◆ **TO DO**: From the line that contains "Task: Go to Magazin in the sidebar" through the last line of the data, copy everything exactly and nothing else, omitting the pictures.

_____

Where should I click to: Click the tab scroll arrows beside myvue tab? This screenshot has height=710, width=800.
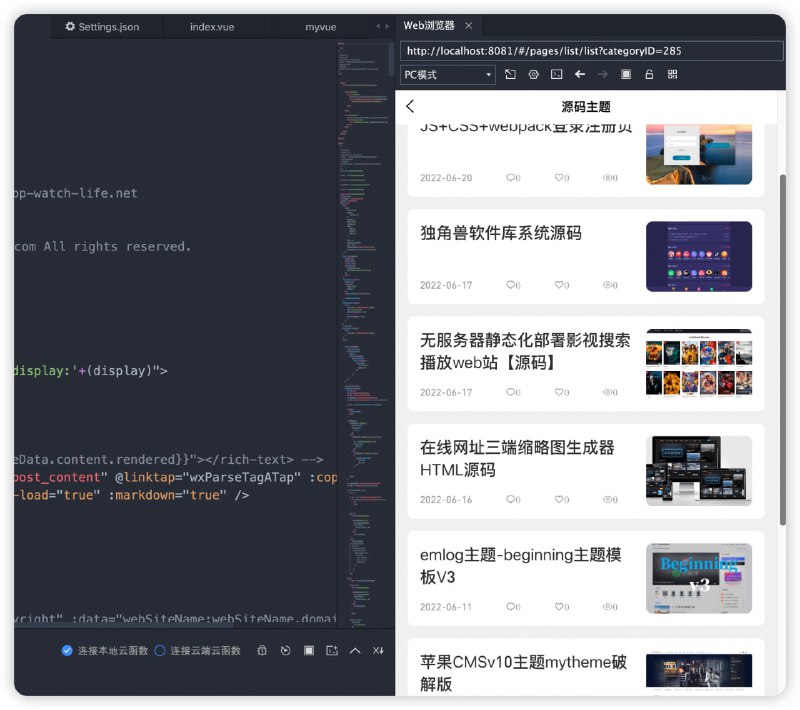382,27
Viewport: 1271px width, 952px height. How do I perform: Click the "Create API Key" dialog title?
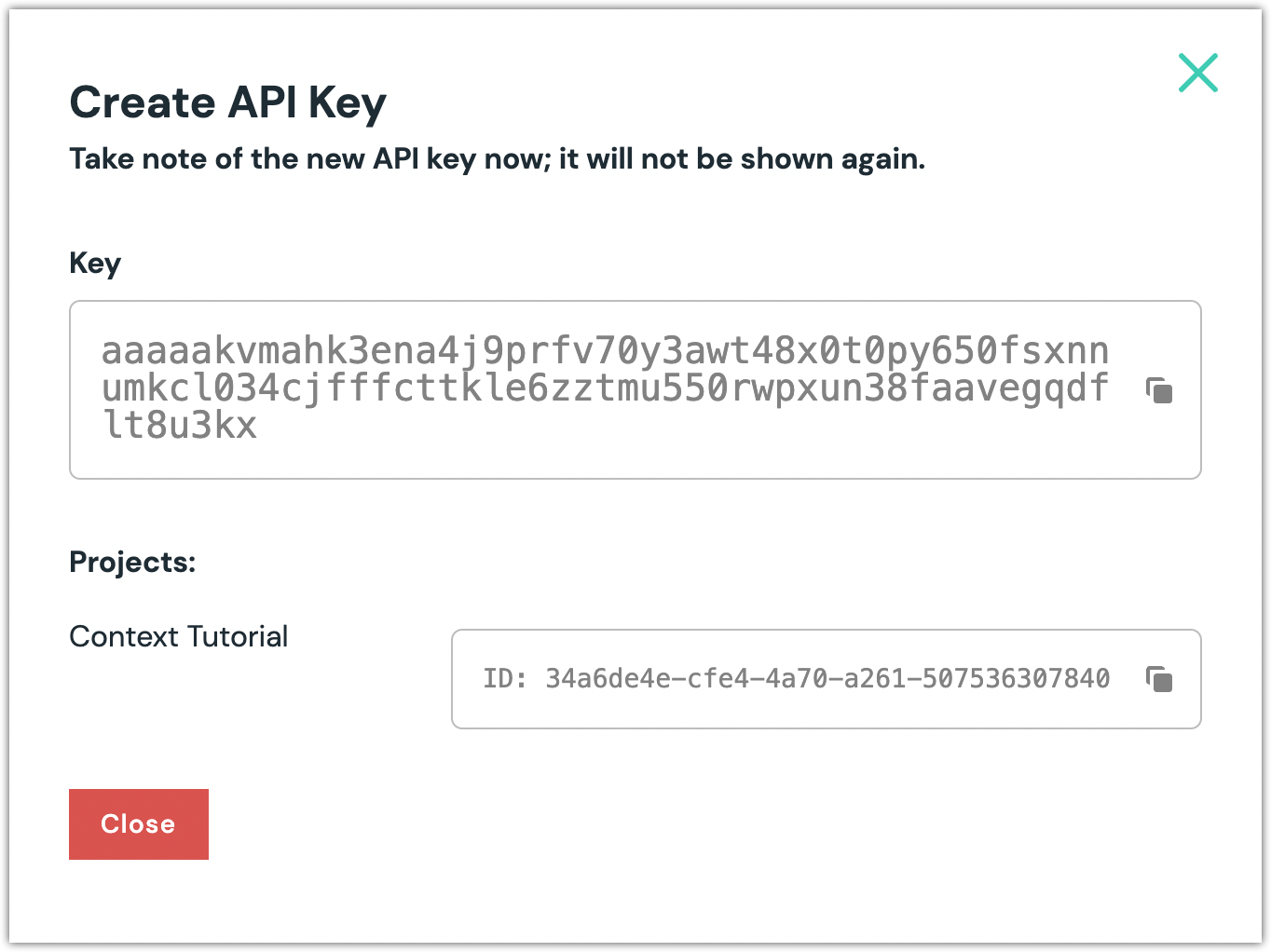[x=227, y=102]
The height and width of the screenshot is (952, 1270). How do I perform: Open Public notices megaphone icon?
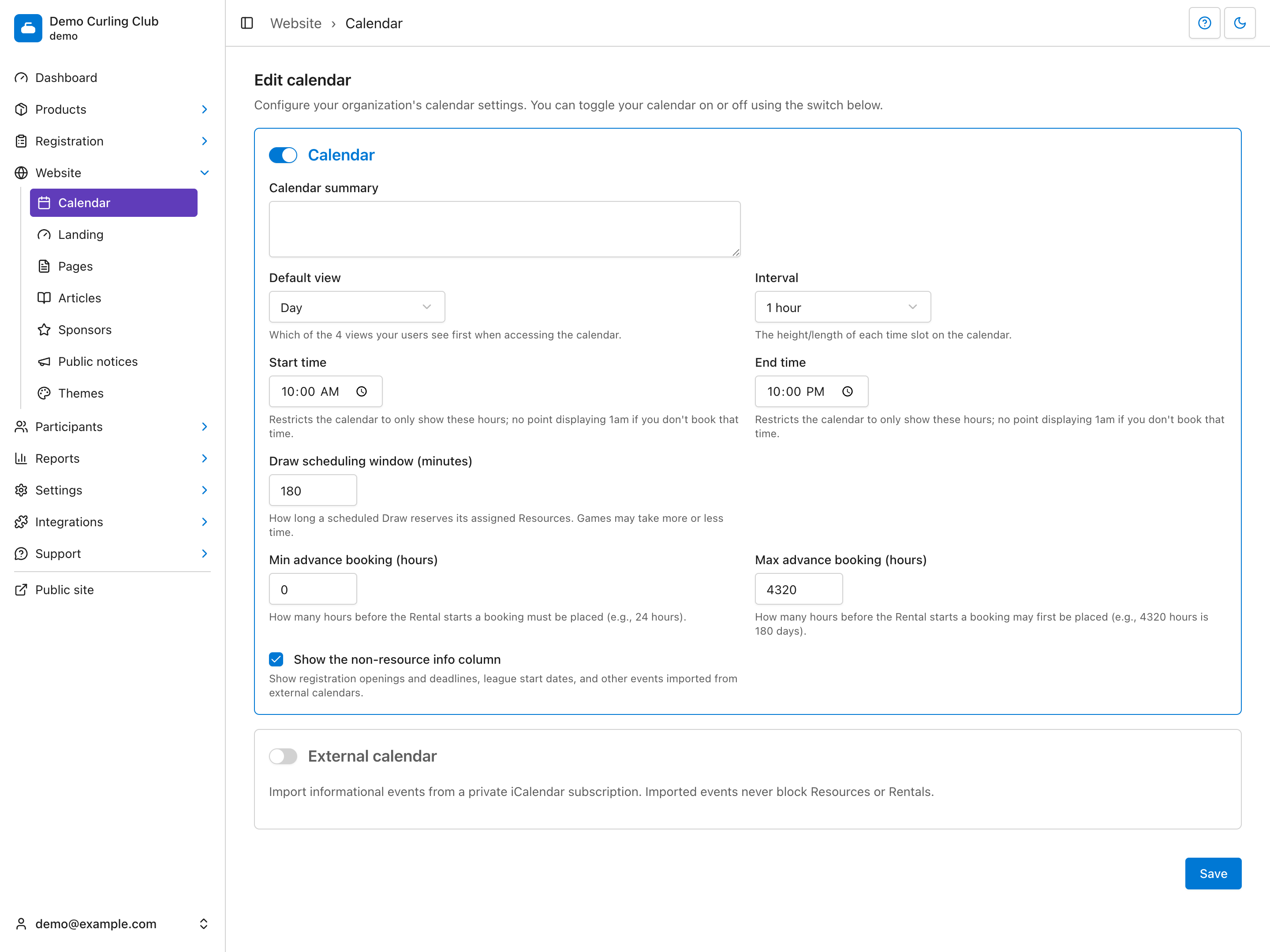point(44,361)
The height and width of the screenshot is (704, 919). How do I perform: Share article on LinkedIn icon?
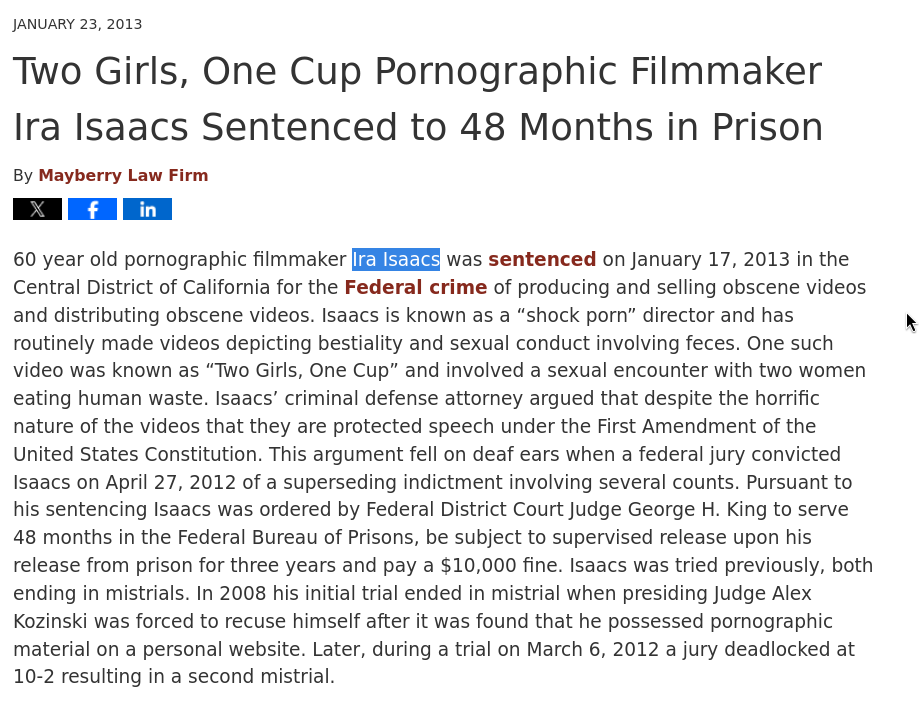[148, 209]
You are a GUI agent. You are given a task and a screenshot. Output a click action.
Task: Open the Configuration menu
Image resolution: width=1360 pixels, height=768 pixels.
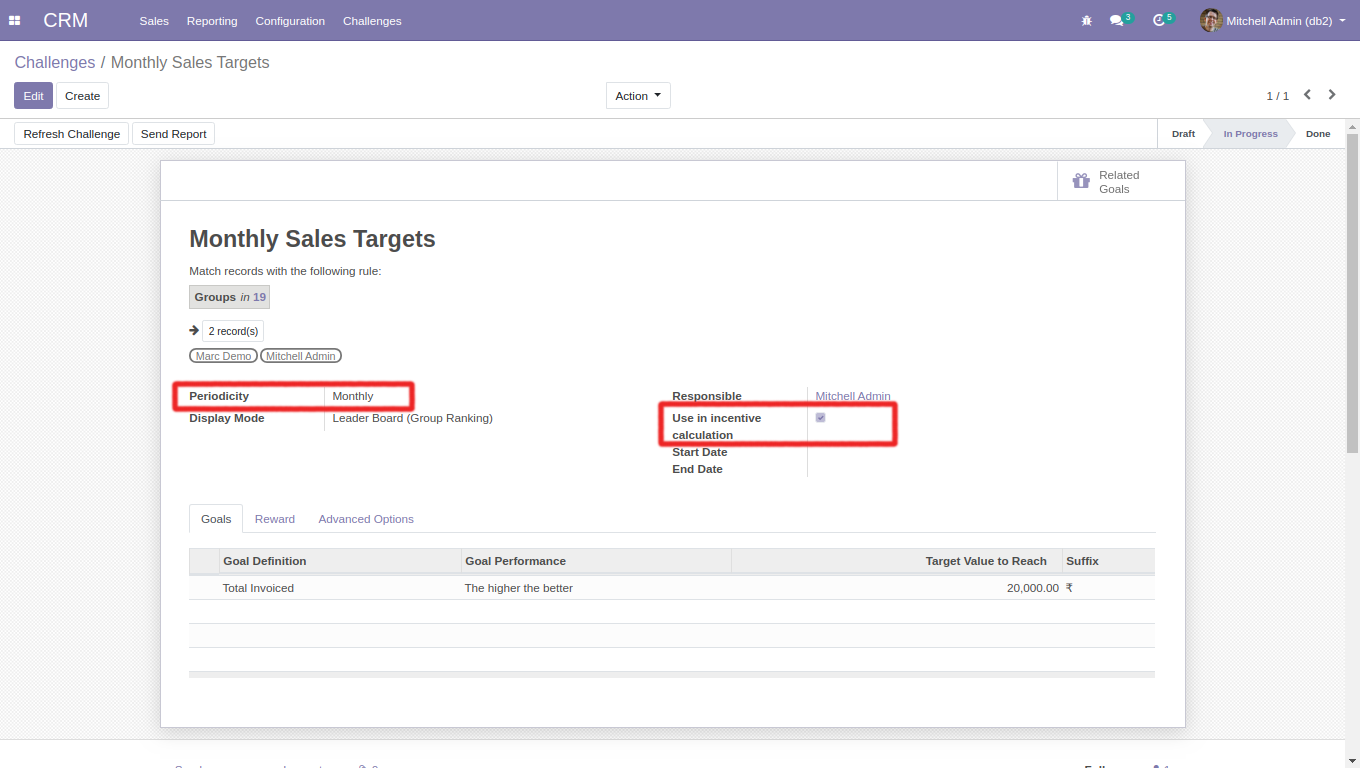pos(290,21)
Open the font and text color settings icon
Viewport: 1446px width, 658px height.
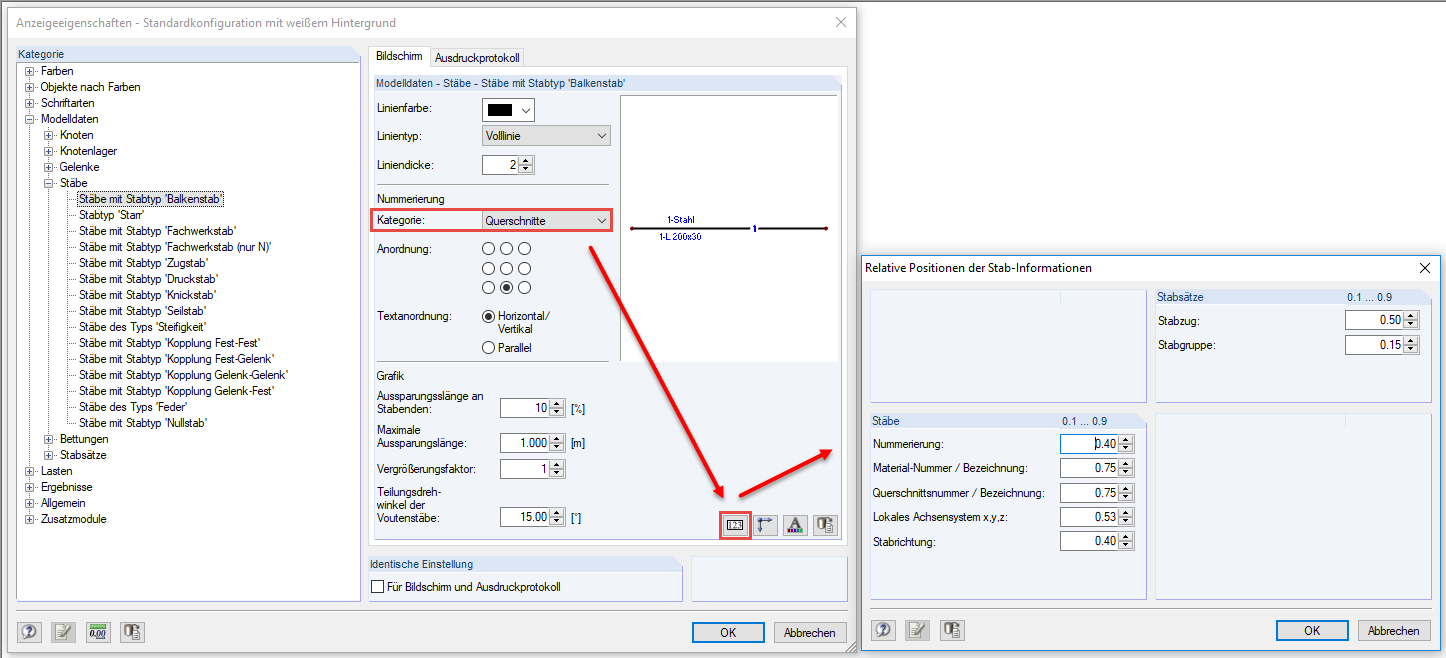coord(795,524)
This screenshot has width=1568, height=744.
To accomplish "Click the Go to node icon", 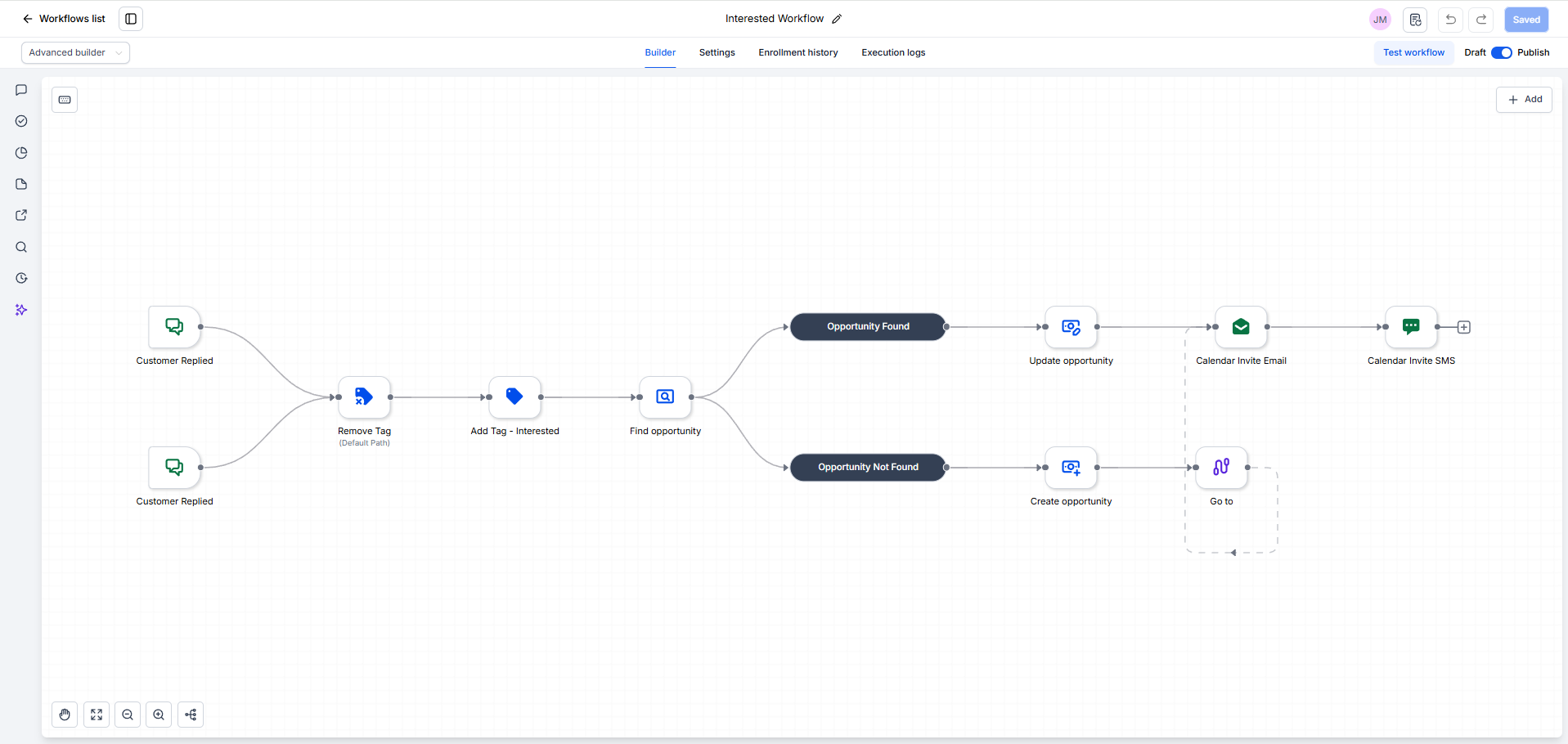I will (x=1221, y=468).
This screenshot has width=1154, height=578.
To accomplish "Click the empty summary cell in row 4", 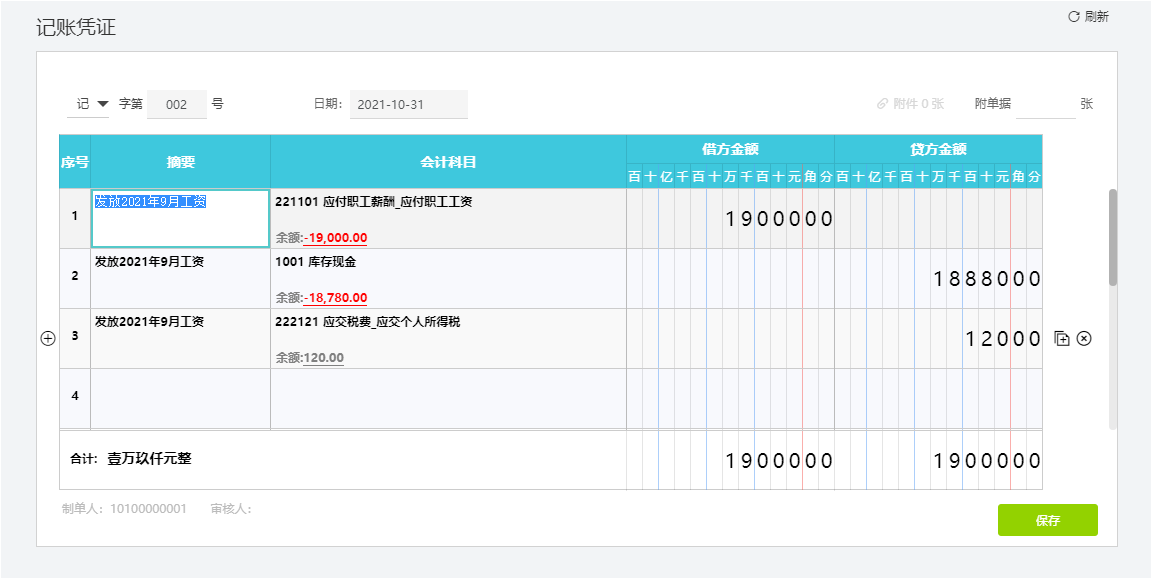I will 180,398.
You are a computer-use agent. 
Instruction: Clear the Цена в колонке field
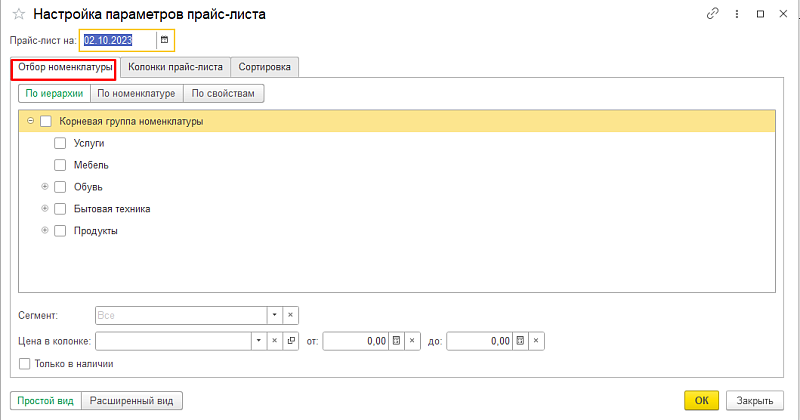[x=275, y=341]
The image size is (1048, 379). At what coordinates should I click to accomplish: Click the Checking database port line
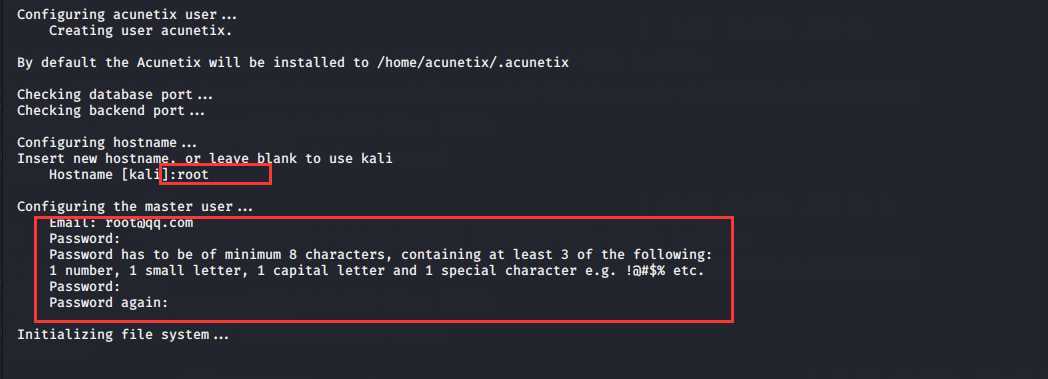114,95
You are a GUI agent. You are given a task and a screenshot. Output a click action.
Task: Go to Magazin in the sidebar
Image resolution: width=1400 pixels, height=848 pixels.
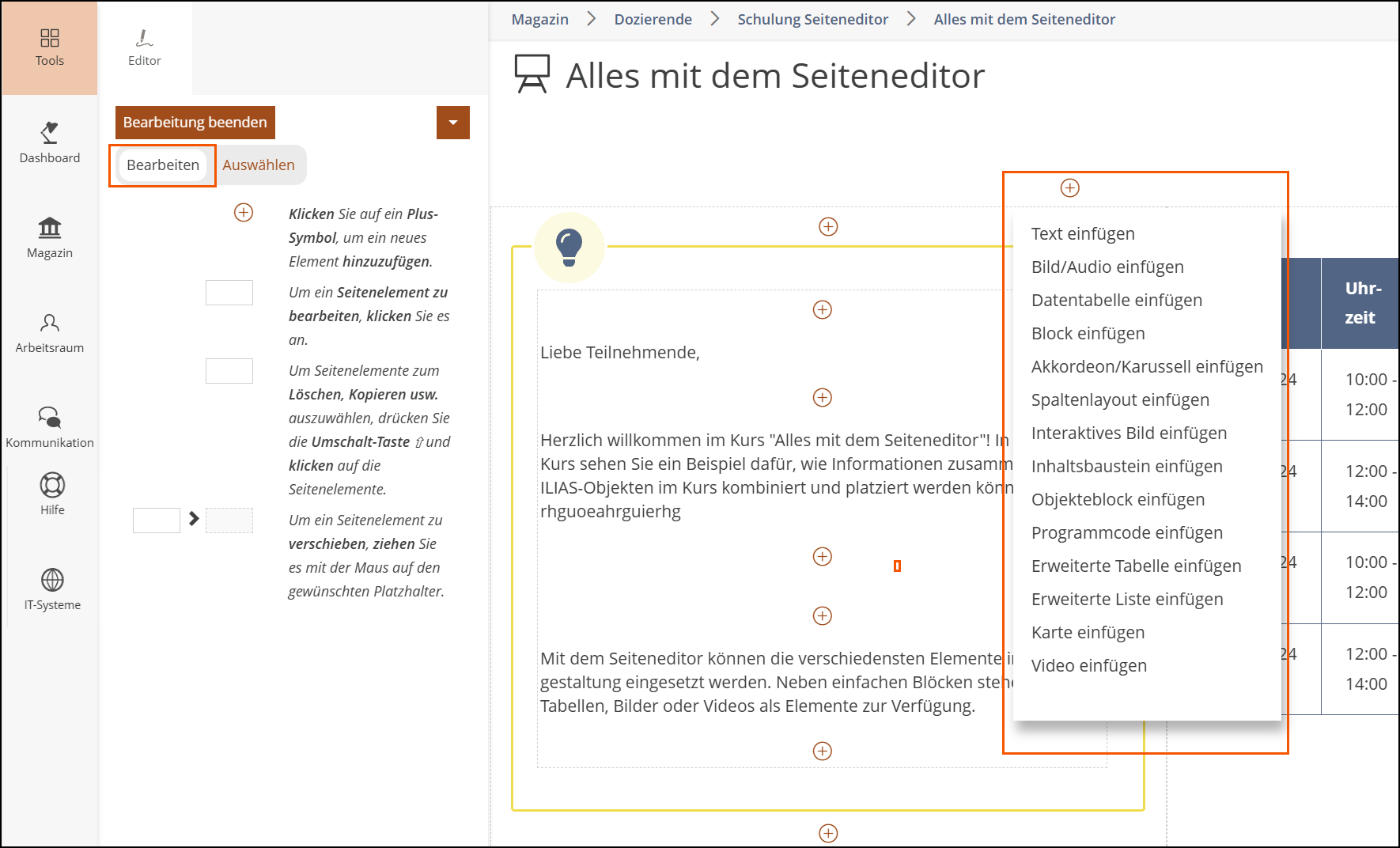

_____

◆ **REPLY**:
Task: Go to Magazin in the sidebar
Image resolution: width=1400 pixels, height=848 pixels.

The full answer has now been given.